Backgammon was a popular game played in Persia and other areas of ancient West Asia as far back as 3000 B.C. Make your own backgammon board by painting on paper, cardboard or even wood. Make game pieces from clay. If you don't know how to play backgammon, look at a ready-made set to familiarise yourself with the layout. Then hold a game or a tournament with your new board.

Cuneiform Tablets

Ancient Persian people began using written language around 3500 B.C. They wrote with reeds on clay pieces called cuneiform tablets. Make your own by using a stick to scratch symbols and words into a piece of clay. You can even look up images of real cuneiform tablets if you want to copy authentic symbols. Use a craft clay that hardens or that can be baked if you want to keep the tablet the kids create.

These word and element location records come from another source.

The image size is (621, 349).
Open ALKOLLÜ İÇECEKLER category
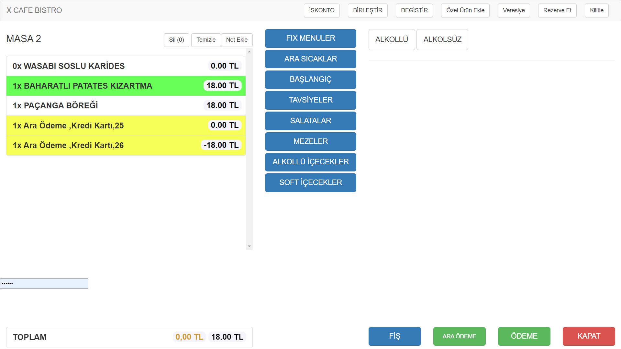pos(310,162)
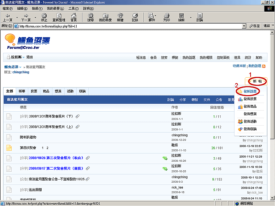This screenshot has width=275, height=206.
Task: Click the Stop (停止) toolbar icon
Action: (x=44, y=17)
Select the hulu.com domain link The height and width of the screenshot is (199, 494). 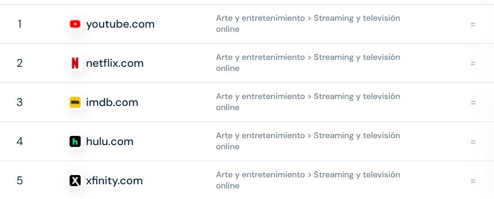[x=110, y=141]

Make traditional Persian costumes or approximate them with clothing you already have, can borrow or gather from thrift stores. For boys, find a knee-length or longer tunic to go over leggings and a headband to go over their hair. Bright colours and patterns are best. Persian men generally wore short beards. For girls, wear a tunic that reaches below the knees, leggings and a colourful piece of fabric to cover the hair or face as a veil. Use your costumes to role play a scene from history or a day in the life of an ancient Persian.


To make this Persian treat, dissolve 50 grams of rice flour in 1/2 litre of milk. Add 100 grams of sugar and 2 spoonfuls of rose water. Stir over medium heat until it comes to a slow boil and cook until thickened. Serve cold with crushed pistachios sprinkled on top. The Persian diet also typically included dates, figs and apples.